Organic shoppers don’t always align with the overall U.S. population. Those shoppers tend to skew younger than the general population, said Jagiello. Forty-five percent of organic shoppers are under 40 years of age compared to 36% of the overall population. Organic shoppers’ household incomes are, on average, 8% higher than the majority of shoppers. The organic industry should benefit from consumers’ growing acceptance of organics.

“Consumers continue to tell us they continue to be inclined to buy organics,” said Lutz. “For a majority of consumers, it’s their belief that organics are better.
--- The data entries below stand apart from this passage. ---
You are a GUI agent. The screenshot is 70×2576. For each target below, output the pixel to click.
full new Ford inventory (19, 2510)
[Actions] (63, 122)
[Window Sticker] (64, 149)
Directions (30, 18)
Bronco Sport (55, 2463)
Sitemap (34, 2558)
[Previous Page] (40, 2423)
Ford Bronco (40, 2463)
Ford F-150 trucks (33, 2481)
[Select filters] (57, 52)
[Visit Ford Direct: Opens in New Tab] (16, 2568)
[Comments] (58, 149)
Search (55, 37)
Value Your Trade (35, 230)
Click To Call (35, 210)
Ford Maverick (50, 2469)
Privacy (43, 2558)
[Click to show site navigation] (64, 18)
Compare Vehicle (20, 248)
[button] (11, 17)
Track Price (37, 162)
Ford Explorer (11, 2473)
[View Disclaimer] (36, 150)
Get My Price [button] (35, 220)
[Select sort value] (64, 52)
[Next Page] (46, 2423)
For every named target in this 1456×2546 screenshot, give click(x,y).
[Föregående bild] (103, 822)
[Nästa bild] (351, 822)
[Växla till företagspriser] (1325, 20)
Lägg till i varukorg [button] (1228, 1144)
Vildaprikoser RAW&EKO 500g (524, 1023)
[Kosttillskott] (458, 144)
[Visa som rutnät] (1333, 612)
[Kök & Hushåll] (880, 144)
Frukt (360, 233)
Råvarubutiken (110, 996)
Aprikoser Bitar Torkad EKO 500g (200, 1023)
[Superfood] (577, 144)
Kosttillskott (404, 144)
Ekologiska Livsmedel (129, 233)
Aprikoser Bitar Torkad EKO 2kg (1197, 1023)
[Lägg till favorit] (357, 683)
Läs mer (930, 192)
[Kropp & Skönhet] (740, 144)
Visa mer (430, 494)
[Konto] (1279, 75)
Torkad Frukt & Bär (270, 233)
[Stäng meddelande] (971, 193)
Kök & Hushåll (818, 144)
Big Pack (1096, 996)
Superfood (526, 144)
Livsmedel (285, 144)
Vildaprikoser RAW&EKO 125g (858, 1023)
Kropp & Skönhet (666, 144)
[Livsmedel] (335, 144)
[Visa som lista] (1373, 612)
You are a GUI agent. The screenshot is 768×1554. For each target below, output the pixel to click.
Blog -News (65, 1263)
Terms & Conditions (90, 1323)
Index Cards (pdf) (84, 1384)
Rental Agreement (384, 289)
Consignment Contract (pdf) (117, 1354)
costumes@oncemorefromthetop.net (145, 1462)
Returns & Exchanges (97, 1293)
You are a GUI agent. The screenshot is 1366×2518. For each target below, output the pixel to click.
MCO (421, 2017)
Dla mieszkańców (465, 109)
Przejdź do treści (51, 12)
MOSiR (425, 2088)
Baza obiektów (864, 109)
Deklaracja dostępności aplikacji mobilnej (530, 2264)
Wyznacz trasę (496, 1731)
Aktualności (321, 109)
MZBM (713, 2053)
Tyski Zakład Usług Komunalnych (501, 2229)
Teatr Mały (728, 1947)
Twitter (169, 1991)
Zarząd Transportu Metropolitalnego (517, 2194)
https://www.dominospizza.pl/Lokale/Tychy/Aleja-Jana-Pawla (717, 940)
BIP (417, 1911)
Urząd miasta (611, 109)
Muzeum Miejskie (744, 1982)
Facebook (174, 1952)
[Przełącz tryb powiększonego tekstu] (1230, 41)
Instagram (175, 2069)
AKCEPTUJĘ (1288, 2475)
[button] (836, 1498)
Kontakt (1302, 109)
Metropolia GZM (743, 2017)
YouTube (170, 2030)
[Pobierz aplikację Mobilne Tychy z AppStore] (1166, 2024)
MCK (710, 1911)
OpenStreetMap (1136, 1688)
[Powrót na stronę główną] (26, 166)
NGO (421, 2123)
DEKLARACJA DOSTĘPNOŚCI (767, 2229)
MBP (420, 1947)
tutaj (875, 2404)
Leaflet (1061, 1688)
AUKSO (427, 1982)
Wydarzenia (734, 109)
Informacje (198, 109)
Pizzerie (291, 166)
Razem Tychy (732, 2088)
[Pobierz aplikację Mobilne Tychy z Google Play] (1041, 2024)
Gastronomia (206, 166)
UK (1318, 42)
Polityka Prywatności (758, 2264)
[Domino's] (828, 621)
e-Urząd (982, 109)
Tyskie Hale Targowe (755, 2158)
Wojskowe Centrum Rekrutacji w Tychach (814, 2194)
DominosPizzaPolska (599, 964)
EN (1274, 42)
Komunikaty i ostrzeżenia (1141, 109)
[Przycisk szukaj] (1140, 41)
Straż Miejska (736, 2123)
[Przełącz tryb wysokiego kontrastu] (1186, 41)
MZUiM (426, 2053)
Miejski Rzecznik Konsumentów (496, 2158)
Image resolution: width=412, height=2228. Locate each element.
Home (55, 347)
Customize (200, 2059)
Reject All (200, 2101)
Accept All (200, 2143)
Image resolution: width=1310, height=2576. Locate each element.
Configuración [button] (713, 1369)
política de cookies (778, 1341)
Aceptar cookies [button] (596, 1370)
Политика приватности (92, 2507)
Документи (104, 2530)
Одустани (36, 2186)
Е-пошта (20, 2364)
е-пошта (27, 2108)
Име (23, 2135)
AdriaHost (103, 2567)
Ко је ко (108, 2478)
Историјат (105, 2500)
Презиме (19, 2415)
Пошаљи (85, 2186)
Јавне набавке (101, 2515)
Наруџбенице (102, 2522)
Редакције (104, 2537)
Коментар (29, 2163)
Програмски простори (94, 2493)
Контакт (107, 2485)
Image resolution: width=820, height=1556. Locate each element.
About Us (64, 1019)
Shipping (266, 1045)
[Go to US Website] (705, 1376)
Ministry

Better for the land, better with fewer pesticides and better for their kids. As availability increases and prices gradually come down, more and more consumers will adopt organics.”

The outlook for organics is bright, Mabs said. “Younger generations are becoming the purchasers now,” he observed. “As they’ve grown up with organics, they understand what it is. I see those generations becoming the main consumers. Those individuals aren’t just going to start going back to purchasing conventional. Organics will continue to grow.”

Up to 60% of Anthony Vineyards’ production of grapes, dates and citrus is farmed organically. That’s an increase from more than a dozen years ago when the fourth-generation family-owned grower and shipper first entered organics.

“We see a lot of potential in the future of organics,” predicted Harley. “This trend will continue and really maintain itself going forward. Organics will become more mainstream going forward. The millennials are a lot wiser on what they want to consume versus the baby boomers. Organics isn’t diminishing in any way. It seems to be growing every year.”

Doug Ohlemeier is a veteran journalist covering the produce industry. He is based in Florida.